#### [To do]
Scan the entries below for the word "Heaven", then copy each line that holds it.

Saved data entries:
====

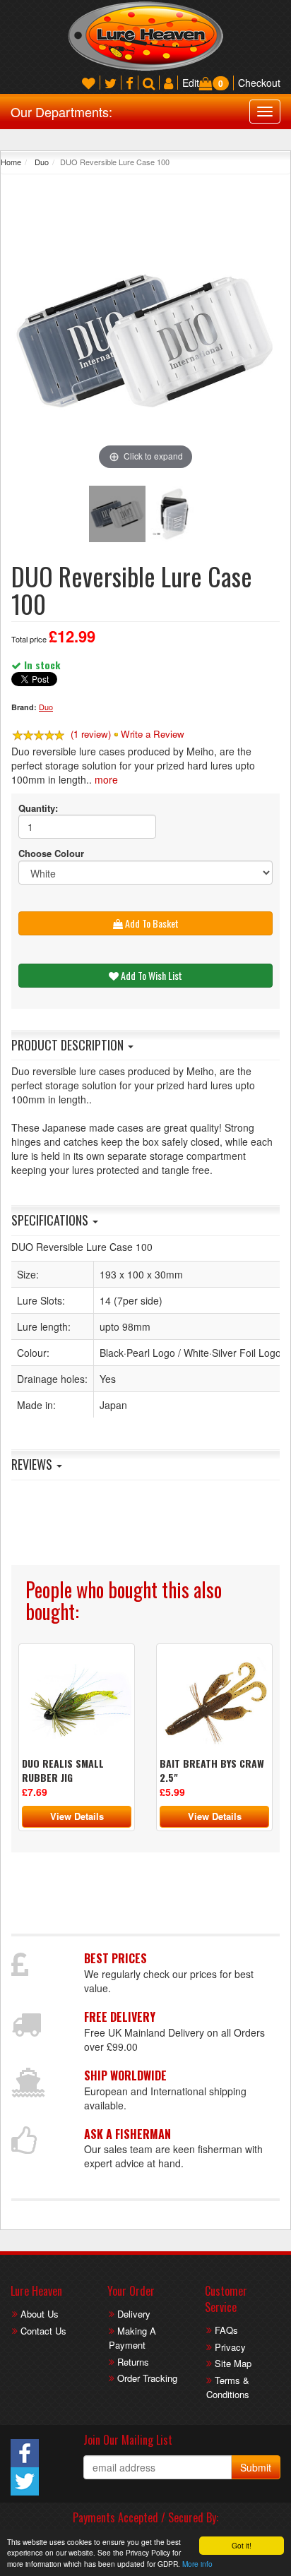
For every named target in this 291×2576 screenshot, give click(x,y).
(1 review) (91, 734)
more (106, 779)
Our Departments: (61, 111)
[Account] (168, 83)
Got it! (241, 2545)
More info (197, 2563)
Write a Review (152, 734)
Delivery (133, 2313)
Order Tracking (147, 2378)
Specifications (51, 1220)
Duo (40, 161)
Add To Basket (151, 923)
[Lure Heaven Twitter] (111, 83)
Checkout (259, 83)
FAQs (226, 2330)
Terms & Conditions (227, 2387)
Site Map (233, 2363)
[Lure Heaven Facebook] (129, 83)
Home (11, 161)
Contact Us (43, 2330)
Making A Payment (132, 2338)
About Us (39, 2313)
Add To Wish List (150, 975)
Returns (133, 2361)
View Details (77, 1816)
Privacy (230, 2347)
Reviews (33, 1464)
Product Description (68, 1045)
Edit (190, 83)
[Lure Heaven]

====

#### [Final answer]
[Lure Heaven Twitter] (111, 83)
[Lure Heaven Facebook] (129, 83)
[Lure Heaven]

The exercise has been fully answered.